The trio jokes that tour mate John O’Callaghan, lead singer for The Maine, is the inspiration for their latest touring track “Melt.” With lyrics like “You could wreck my apartment / you can ruin my life,” the track is the band’s attempt at the age old “stalker love song.”


“I think the ideal love songs border somewhere between infatuation and stalker,” John says. “Like ‘Every breath you take / Every move you make.’” John O’Callaghan’s doorman, beware.


In back of touring, the band’s music has noticed its way into commercials and trailers like Disney’s Christopher Robin, Hulu’s Light as a Feather, and even MTV’s Ex on the Beach and The Hills: New Beginnings. “I don’t think it will ever get old seeing your music beyond television,” John says. “However someone discovers us, I’m cool with, if it’s from Ex on the Beach, or seeing us at a show, or on a playlist or going shopping.”


In fact, they recently met two females at a show in Tampa who worked at Victoria’s Secret at the mall, and showed up because they had heard “Good” incessantly on the store’s playlist. “They were like, ‘We really didn’t expect it to be very good at all although you guys were amazing,’” John laughs. “I don’t know if that was a compliment or what it was, nevertheless it was funny.”


With their debut album on the horizon, the musical group kicks off 2020 on tour with Fitz and The Tantrums, and plans to drop new tracks sporadically.
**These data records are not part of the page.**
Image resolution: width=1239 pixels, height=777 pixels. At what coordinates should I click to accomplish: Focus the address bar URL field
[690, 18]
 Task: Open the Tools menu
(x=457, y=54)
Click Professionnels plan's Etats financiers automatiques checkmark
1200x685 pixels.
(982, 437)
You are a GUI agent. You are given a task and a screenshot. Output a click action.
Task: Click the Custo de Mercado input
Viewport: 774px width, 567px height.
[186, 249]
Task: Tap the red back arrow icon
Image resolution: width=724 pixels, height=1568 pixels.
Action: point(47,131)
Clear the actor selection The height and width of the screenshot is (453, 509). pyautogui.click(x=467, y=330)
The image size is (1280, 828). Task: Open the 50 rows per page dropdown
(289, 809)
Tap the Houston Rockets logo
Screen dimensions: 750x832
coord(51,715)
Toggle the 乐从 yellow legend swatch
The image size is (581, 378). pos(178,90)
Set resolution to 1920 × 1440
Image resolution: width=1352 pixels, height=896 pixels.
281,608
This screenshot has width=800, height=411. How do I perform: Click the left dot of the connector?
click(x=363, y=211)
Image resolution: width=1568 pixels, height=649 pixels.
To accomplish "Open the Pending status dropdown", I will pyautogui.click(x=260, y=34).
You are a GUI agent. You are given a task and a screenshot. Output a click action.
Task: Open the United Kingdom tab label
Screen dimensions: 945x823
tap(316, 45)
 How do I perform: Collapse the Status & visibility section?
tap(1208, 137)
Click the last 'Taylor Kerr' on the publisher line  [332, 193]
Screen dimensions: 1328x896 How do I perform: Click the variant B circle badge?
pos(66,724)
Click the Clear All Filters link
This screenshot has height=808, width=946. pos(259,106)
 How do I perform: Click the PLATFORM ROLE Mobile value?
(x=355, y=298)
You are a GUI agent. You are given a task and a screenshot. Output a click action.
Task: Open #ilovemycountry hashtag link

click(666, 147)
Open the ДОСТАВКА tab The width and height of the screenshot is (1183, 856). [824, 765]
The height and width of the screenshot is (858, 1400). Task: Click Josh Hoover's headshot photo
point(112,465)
Judging by the variety of jumping fans standing with phones aglow at their recent Webster Hall gig in New York, their “good” success is only going to get bigger.


That doesn’t mean they don’t have their superstitions, though. In Twin XL’s case, it’s making XLs with their arms, holding them with each other, and chanting before they go onstage. “I think there was like one show we didn’t do it, plus it was bad, and we haven’t not done it since,” Cameron admits. “It’s the nerdiest thing ever.”